The growing Chinese Canadian family of Lee Mong Kow and Seto Chan Ann

Date:
ca. 1903, 1910, 1911
Record:
see below
Materials:
photographic prints
  1. The Lee family, about 1903, BCA A-02348
  2. The Lee family, about 1903, BCA D-05833
  3. The family in 1911, BCA F-08202
  4. The Lee family in the 1910s, BCA D-06983

This collection of the Lee family photos shows the growth of this Chinese Canadian family in the first two decades of the twentieth century. Because of early immigration patterns, starting with the Gold Rush in 1858, and discriminatory acts against the Chinese, Chinese Canadian communities remained largely male until the 1970s. Those who managed to establish families grew to become the largest Canadian-born Chinese community, many of whom had close ties to Victoria’s and Vancouver’s Chinatowns at the turn of the twentieth century. The Lee family was part of the community.

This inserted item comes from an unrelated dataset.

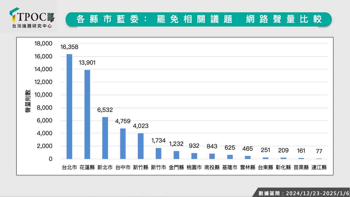Click the 連江縣 axis label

Lee Mong Kow was an immigrant from Hong Kong, and Seto Chang Ann was born in Canada of Chinese Canadian parents. Lee worked as the chief interpreter for the Chinese immigration services of the Department of Customs from 1889 to 1920. Lee Mong Kow helped founded Le Gun YiShu, a free Chinese school in Victoria’s Chinatown in the 1890s. It became the Victoria Chinese Public School in 1899, and Lee Mong Kow served as its first principal. Seto Chang Ann played many active roles in this school, and it became the first Chinese school in North America to hire female teachers.

Their family prospered, and today their numerous descendants live in many different countries.

This object selected by Dr. Tzu-I Chung. View Profile »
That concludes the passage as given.